_Problem statement_. Among the lines below, count those with "width". Give only the number.

_Data provided_.
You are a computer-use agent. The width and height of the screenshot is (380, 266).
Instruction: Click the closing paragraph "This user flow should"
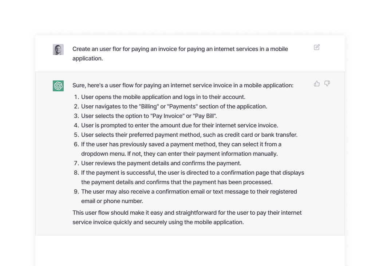coord(187,217)
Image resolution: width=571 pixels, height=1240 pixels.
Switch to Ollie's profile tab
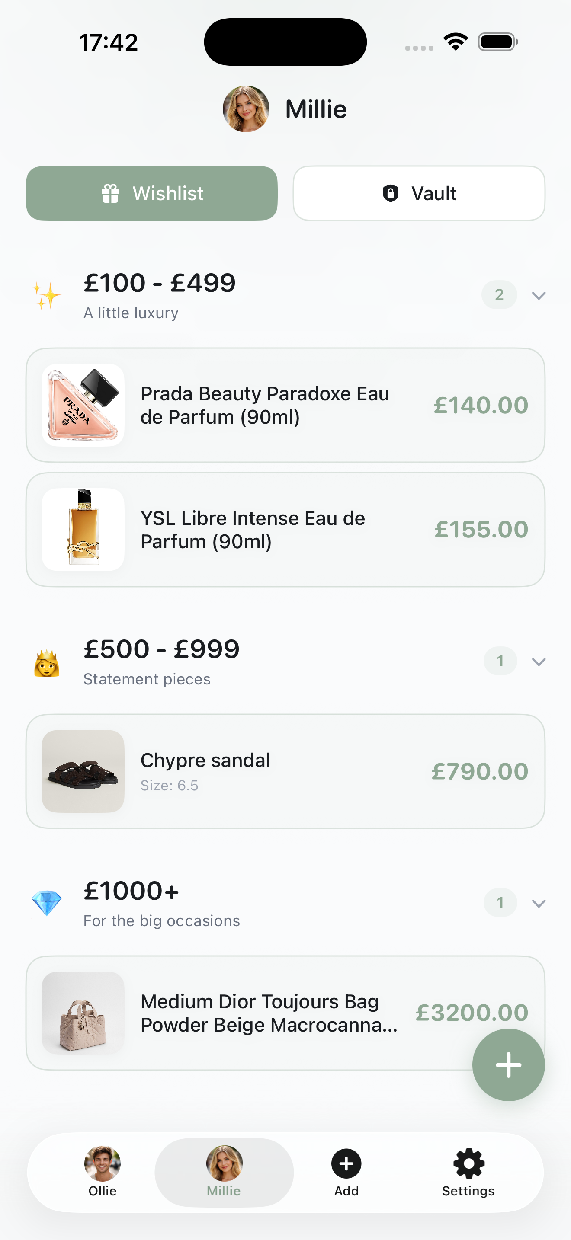103,1171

_Output of the task_. 2